Answer: 1 hour and 10 minutes

Using a distance-time graph

Image

Gradient represents speed so gradients are $80$ and $100$

So vertical distances are $80T_1$ and $100T_2$

time: $T_{1}+T_{2}=3$ hours$-20$ minutes $=2\frac23$ hours

distance: $80T_{1}+100T_{2}=250\Rightarrow 8T_1+10T_2=25$

$T_1+T_2 = 2\frac23$    $\times8$ gives $8T_1+8T_2=16\tfrac{16}3=21\frac13$

Subtracting, $$\begin{array}{rl}(8T_1+10T_2)-(8T_1+8T_2)& =25-21\frac{1}{3}\\ 2T_2& =3\frac{2}{3}=\frac{11}{3}\\ T_2& =\frac{11}{6}\end{array}$$ $\frac{11}6$ hours $=1$ hour and $50$ minutes.

Using a speed-time graph

Image

time: $T_{1}+T_{2}=3$ hours$-20$ minutes $=2\frac23$ hours

Distance on a speed-time graph is given by the area under the graph, so: $$\begin{array}{rl}80T_1+100T_2& =250\\ \Rightarrow 80(T_1+T_2)+20T_2& =250\\ \Rightarrow 80\times 2\frac{2}{3}+20T_2& =250\\ \Rightarrow 8\times \frac{8}{3}+2T_2& =25\\ \Rightarrow 2T_2& =\frac{75}{3}-\frac{64}{3}\\ \Rightarrow T_2& =\frac{11}{6}\end{array}$$ $\frac{11}6$ hours $=1$ hour and $50$ minutes.

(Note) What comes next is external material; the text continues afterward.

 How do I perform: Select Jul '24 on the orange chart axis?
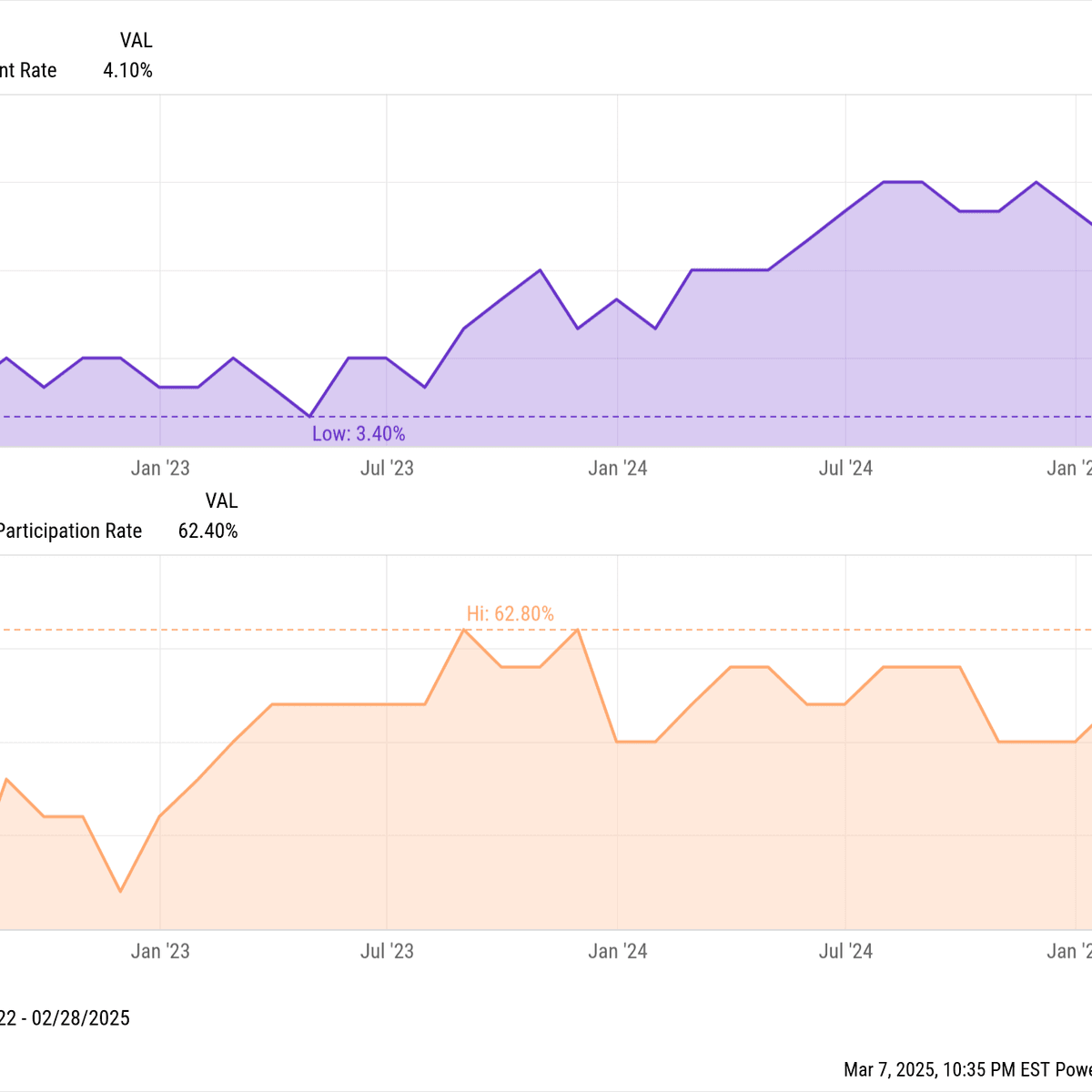[x=845, y=951]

Using the speed-distance-time relationship

Distance = speed $\times$ time

Distance travelled before the petrol stop is $80\times T_{1}$

Distance travelled after the petrol stop is $100\times T_{2}$

Total distance is $250$ km so $80T_{1}+100T_{2}=250$.

Total time is $3$ hours. $20$ minutes $=\frac13$ hour, so $T_{1}+T_{2}=2\frac23$.

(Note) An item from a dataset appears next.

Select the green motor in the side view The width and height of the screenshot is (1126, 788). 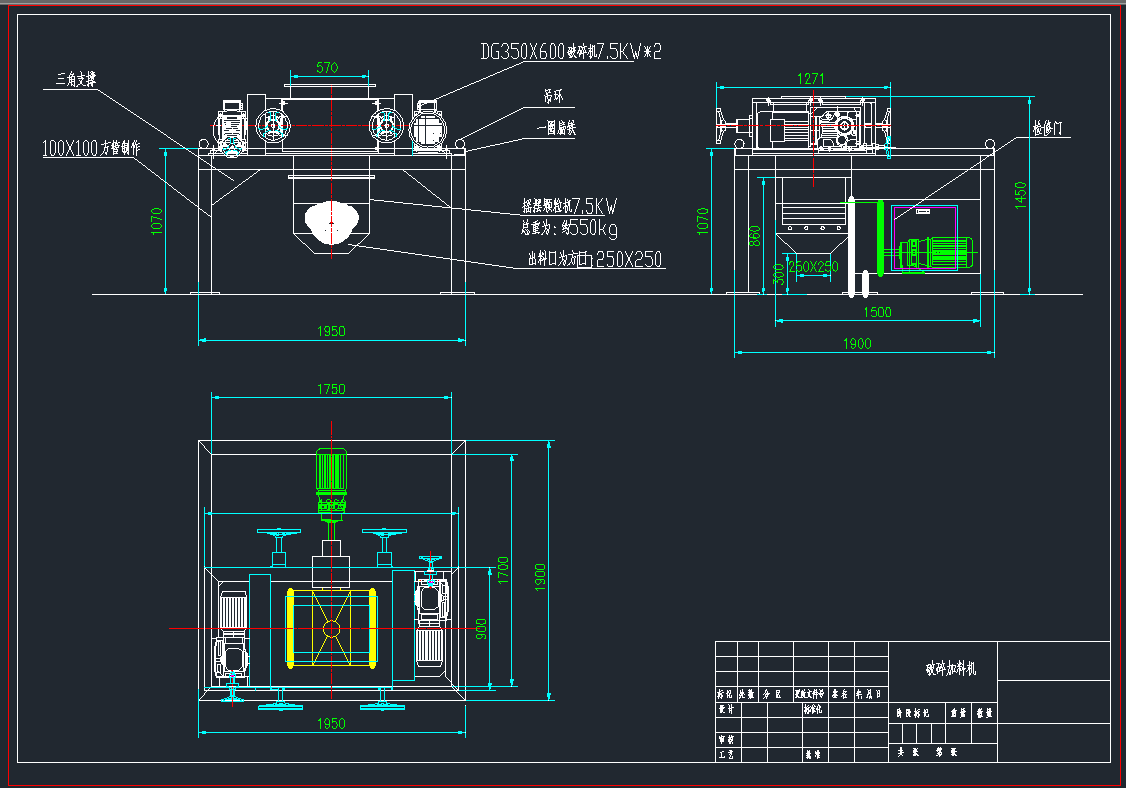pos(938,253)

$T_{1}+T_{2}=2\frac23\Rightarrow T_1 = \frac83 - T_2$

Substitute into other equation: $$\begin{array}{rl}80(\frac{8}{3}-T_2)+100T_2& =250\\ \Rightarrow \frac{64}{3}-8T_2+10T_2& =25\\ \Rightarrow \frac{64}{3}+2T_2& =\frac{75}{3}\\ \Rightarrow T_2& =\frac{11}{6}\end{array}$$ $\frac{11}6$ hours $=1$ hour and $50$ minutes.